Österreich nicht nur an Nationalitäten sondern auch an Wirtschaftsparlament gescheitert

Quelle: GA 023, S. 074-075, 6. Ausgabe 1976, 24.03.1919, Stuttgart

Ein typisches Beispiel von Verschmelzung des Wirtschaftslebens mit dem Rechtsleben bot Österreich mit der Verfassung, die es sich in den sechziger Jahren des neunzehnten Jahrhunderts gegeben hat. Die Vertreter des Reichsrates dieses Ländergebietes wurden aus den vier Zweigen des Wirtschaftslebens heraus gewählt, aus der Gemeinschaft der Großgrundbesitzer, der Handelskammern, der Städte, Märkte und Industrialorte und der Landgemeinden. Man sieht, daß für diese Zusammensetzung der Staatsvertretung an gar nichts anderes in erster Linie gedacht wurde, als daß aus der Geltendmachung der wirtschaftlichen Verhältnisse sich das Rechtsleben ergeben werde. Gewiß ist, daß zu dem gegenwärtigen Zerfall Österreichs die auseinandertreibenden Kräfte seiner Nationalitäten bedeutsam mitgewirkt haben.

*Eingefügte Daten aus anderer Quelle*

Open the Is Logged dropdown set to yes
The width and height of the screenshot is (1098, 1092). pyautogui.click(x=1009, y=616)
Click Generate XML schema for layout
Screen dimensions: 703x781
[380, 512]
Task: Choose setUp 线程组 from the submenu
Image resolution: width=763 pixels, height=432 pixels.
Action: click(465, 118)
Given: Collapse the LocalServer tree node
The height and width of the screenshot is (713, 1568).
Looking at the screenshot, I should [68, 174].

Allein als ebenso gewiß kann es gelten, daß eine Rechtsorganisation, die neben der wirtschaftlichen ihre Tätigkeit hätte entfalten können, aus dem Rechtsbewußtsein heraus eine Gestaltung des sozialen Organismus würde entwickelt haben, in der ein Zusammenleben der Völker möglich geworden wäre.